Arm recruits staff from customers to make its own chips

Arm recruits staff from customers to make its own chips

Arm is recruiting staff from its own customers and it is competing with them to win deals as the company works to sell its own chips.

This is reported by sources familiar with the matter; it also appears from a document viewed by Reuters. Arm provides the crucial know-how that companies such as Apple, Nvidia and Qualcomm license to develop their own CPUs. The company is now trying to increase its profits and revenues through several strategies. One is the ability to sell its own chips.

Recruiting staff from customers

UK-based Arm has been trying to recruit executives from licensees, two sources told Reuters. It is also competing with Qualcomm, one of its largest customers, to sell data center CPUs to Meta. This reports a person familiar with the matter. An Arm spokesman declined to comment on the reports.

The technology provider’s moves to expand its own chip business could revolutionize an industry that Arm has long considered a neutral player. The new strategy will force companies dependent on Arm to question whether they will compete directly with the company in the future.

Lawsuit against Qualcomm

Arm took a dispute with Qualcomm over license fees to court in December. The former company lost crucial parts of that case. During the hearing, Arm CEO Rene Haas was asked about Arm’s ambitions to build its own chips. At the time, he stated he did not build chips. But according to a document viewed by Reuters, Arm was trying to recruit customer executives as early as November, several weeks before that statement.

A recruiter working for Arm sent a message to a customer’s executive asking to recruit employees. The message, a copy of which Reuters studied, said Arm was looking for an executive to help transform from solely processor architecture (IP) designs to also selling proprietary chips. This with a focus on AI applications in data centers and other devices. Arm recruiters also contacted other chip designers in Silicon Valley to attract talent for the same purpose, according to two industry sources.

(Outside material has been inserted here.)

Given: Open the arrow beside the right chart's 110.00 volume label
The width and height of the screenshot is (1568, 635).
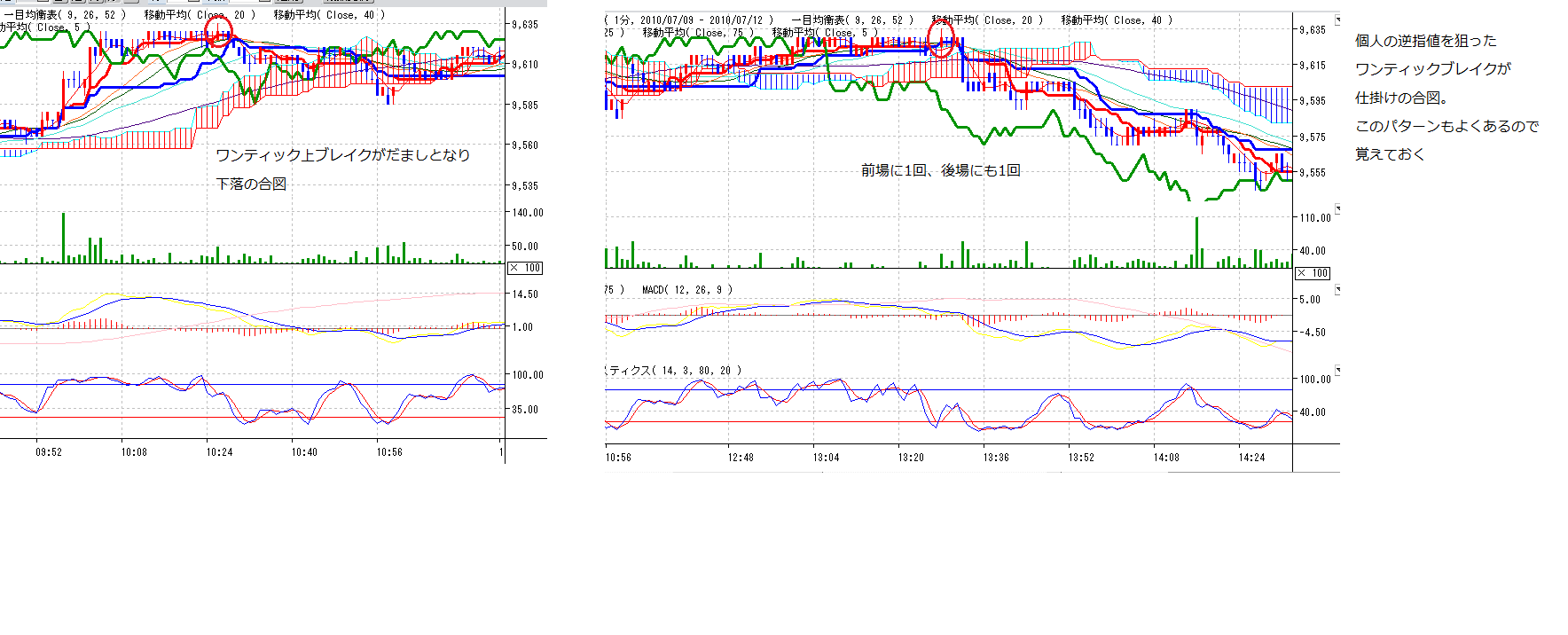Looking at the screenshot, I should [x=1337, y=209].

Arm is also competing with Qualcomm for customers. Qualcomm was in talks with Meta to supply a data center CPU based on Arm’s computing architecture. But according to one source, Arm has secured at least part of that deal. However, another source said talks between Meta and Qualcomm are still ongoing. Spokesmen for Qualcomm and Meta also declined to comment.

Deal with Broadcom

According to a research note from J.P. Morgan analyst Harlan Sur, Arm might also compete with Nvidia. Broadcom has won a contract to work with the Bitse company and SoftBank Group to develop a custom AI chip that will power data centers at SoftBank in Japan, Sur wrote. The deal could generate sales of up to $30 billion for Broadcom.